“Neither am I, but the prospect of having a roof over my head sounds wonderful.” He stopped and held out his free hand. A single snowflake floated down and landed on his palm. “It didn’t really snow in Tennessee.”
“It hardly ever snows in Oregon either.”
“What I don’t get,” Mare said, shaking the droplet of water from his hand and walking again, “is why everyone is so convinced that we’re going to be attacked at all. I mean, I’ve seen these creatures—my dad even turned into one—but why would anyone think these things are capable of organizing into some kind of army? And marching on us? Please.”
“I’m more worried about what will happen if the mosquitoes come back.”
“Once winter hits and everything starts to freeze, they’ll be dead anyway.”
“But what about Spring? Don’t you think it’s possible that they could have bred and laid eggs? Or maybe they’re already in a warmer climate where they can wait out the cold. Will they come back then?”
“I don’t know,” Mare said, shrugging. “We’ll just have to be prepared by then, I guess.”
They slowed even more as they came upon the camp. Several people had managed to climb up onto the mountain and were hurling down small trees they’d been able to uproot from the crevasses, and any other stray pieces of wood they could find. Others were gathering and stacking them in the middle of the beach with the half-charred logs from the bonfire formerly in the cave, and anything else that looked potentially flammable. It was strange to see the opening to the cave without smoke pouring out of it, exposing those tortured souls who were where they had been since their arrival, huddled against the walls with their knees to their chests. Some shuddered as they sobbed, their anguished cries drowned out from this distance by the crashing waves, while others tried to sleep or stared blankly out into space.

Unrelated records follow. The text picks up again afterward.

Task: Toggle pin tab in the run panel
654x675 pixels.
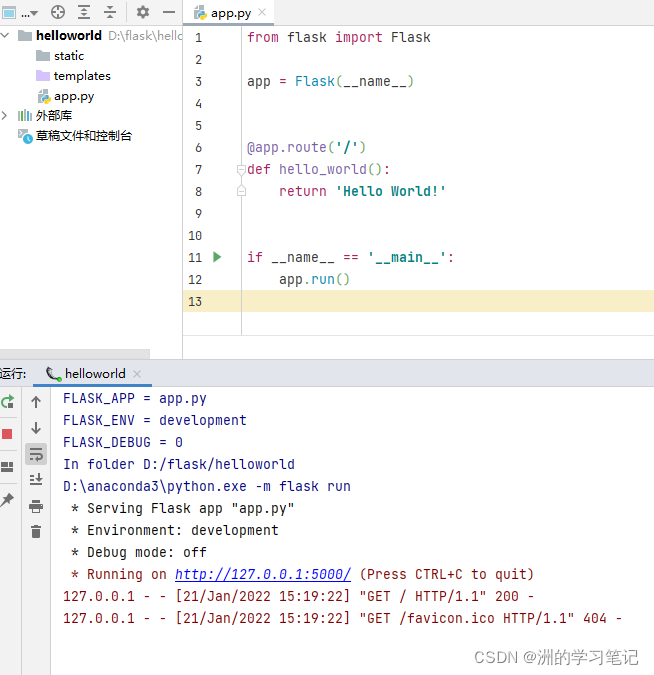Action: coord(8,499)
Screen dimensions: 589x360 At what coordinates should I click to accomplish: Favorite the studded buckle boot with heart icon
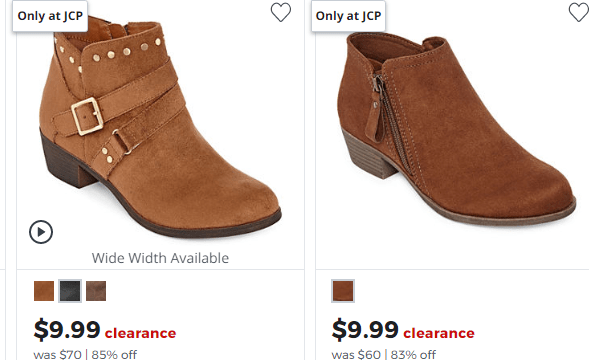pyautogui.click(x=281, y=12)
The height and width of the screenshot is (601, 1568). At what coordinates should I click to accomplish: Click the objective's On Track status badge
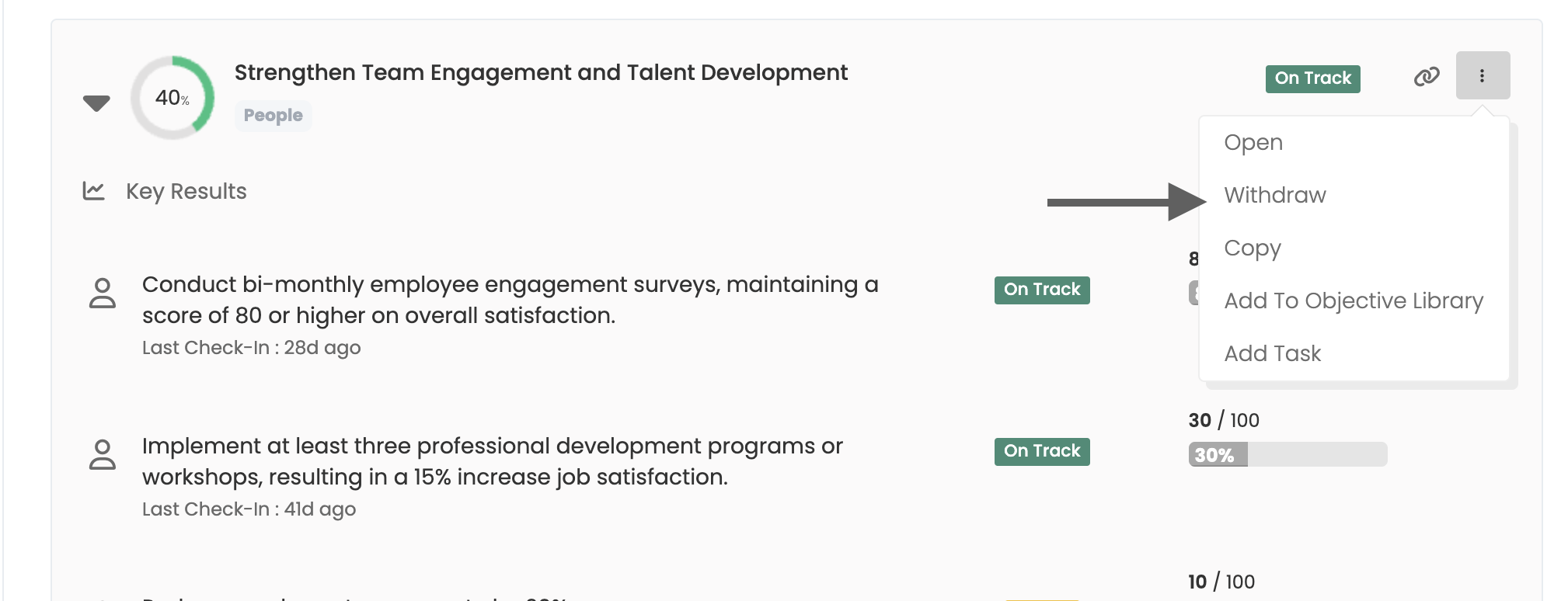(1312, 78)
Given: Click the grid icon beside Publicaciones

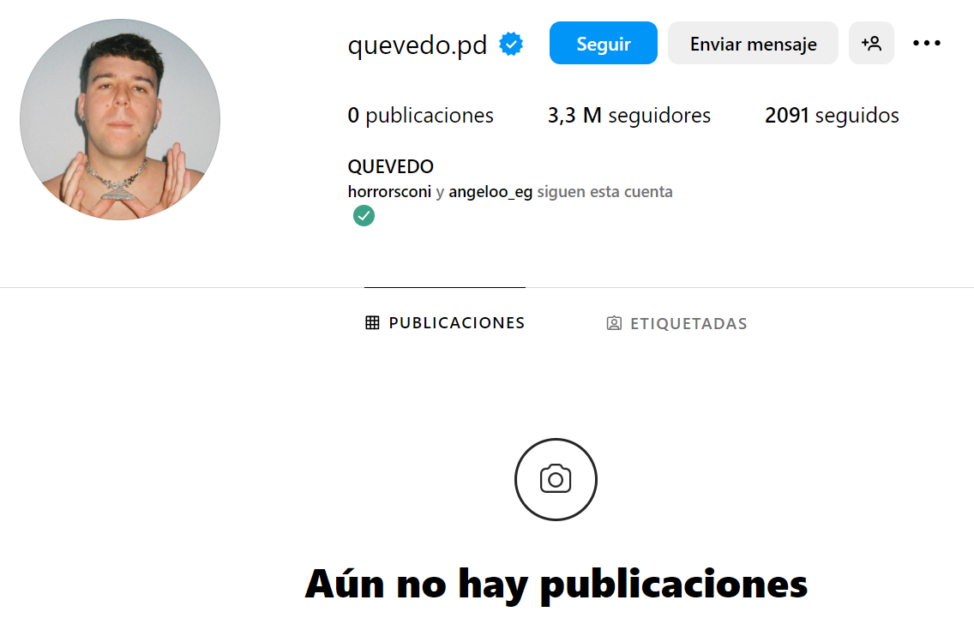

“What’s going on?” Mare asked a man in a leather jacket as he passed with an armful of collected limbs that looked too green to burn.
“We’re having a meeting,” he said, barely slowing. “Everyone needs to be there.”
“About what?” Mare asked, but the man was already past him and focused on his task.
Someone had dragged a chair from inside the camper, as evidenced by the thin trails through the sand, and set it up so it faced the growing stack of wood. A man neither had seen before emptied a can of gasoline onto the pile and dropped to one knee just barely within arm’s reach. He took a lighter from his pocket and stretched as far as he could toward the fuming fluid. One snap of the flint and a blue flame raced across the mound.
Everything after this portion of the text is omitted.